Memang ia mengandalkan anak lelaki tertuanya yang telah bekerja sebagai karyawan di sebuah pabrik kertas yang baru beroperasi untuk membantunya menghidup anak-anaknya yang masih kanak-kanak dan yang sudah bersekolah di sekolah menengah pertama itu.

Haruslah kuakui, memang, hasil penjualan dari sejumlah tanaman yang ditanam dan dirawatnya tidaklah cukup untuk memenuhi kebutuhan sekolah semua anak-anaknya, seperti untuk membeli buku-buku paket dan buku mata pelajaran wajib, setelah kebutuhan untuk makan sehari-hari, dan karena itu ia mengandalkan anak lelaki tertuanya yang telah bekerja di sebuah pabrik dengan gaji bulanan yang didapat anak lelaki tertuanya itu.

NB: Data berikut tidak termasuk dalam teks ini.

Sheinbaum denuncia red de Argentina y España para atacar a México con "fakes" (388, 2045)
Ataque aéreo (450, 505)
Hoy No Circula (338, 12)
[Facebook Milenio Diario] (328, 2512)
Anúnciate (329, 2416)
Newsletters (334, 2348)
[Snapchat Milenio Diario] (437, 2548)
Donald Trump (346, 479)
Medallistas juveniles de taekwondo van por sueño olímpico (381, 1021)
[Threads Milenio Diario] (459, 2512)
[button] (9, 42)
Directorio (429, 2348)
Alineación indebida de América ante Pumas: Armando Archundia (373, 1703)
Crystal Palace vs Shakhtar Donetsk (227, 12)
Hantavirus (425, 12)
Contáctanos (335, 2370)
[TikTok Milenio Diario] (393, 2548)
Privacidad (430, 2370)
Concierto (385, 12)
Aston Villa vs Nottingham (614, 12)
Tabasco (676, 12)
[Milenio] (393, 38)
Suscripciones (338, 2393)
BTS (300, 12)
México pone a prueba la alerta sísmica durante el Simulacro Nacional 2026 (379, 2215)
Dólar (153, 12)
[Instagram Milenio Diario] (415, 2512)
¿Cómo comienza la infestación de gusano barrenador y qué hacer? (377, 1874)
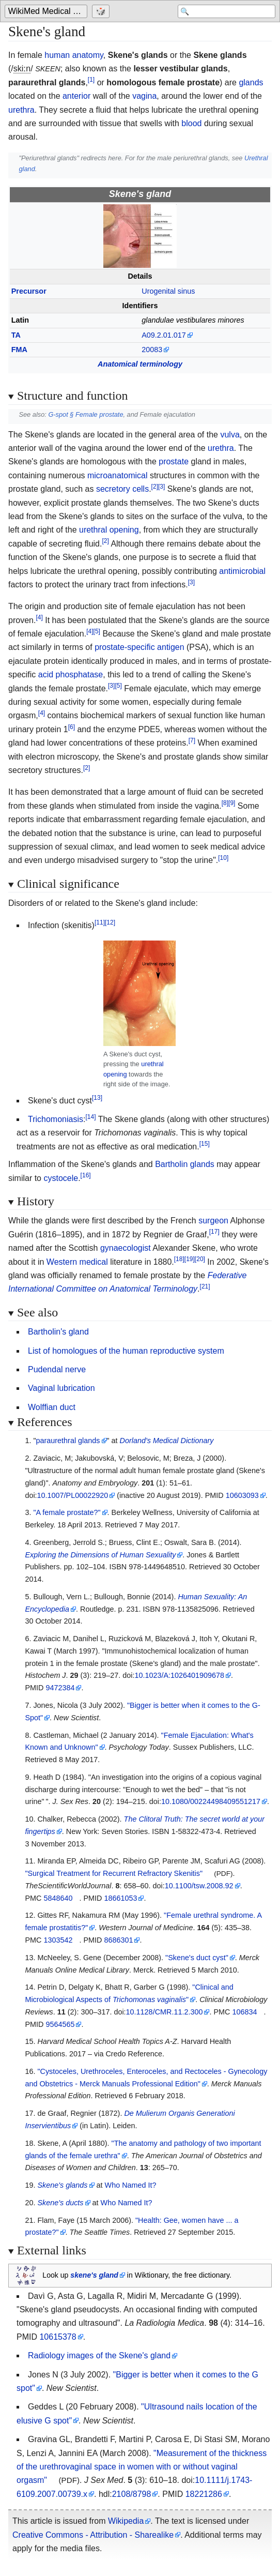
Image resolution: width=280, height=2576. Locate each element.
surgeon (213, 1220)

Namun, yang barangkali haruslah pembaca ketahui, sebelum anak lelakinya lulus sekolah menengah pertamanya dan kemudian bekerja sebagai buruh di sebuah pabrik kertas itu, ia adalah perempuan yang harus berjuang dengan sabar untuk mempertahankan keluarganya, meski harus menjalani kehidupan yang sederhana dan bersahaja.


Barangkali, dapatlah dikatakan, ia adalah seorang perempuan yang haruslah diistilahkan sebagai ibu dalam segala hal bagi keluarganya yang dicintainya dan dipertahankannya dengan kesabaran dan ketabahan dalam kesederhanaan dan kesahajaan sebagai orang desa, orang yang sudah terbiasa akrab dengan keterbatasan. Ia bagiku, tak ubahnya Kupu-Kupu yang ikhlas menjadi penyerbuk kembang agar menjadi buah. Seperti Kupu-Kupu yang acapkali hinggap dan singgah di pohon-pohon Rosella yang ditanam dan dirawatnya.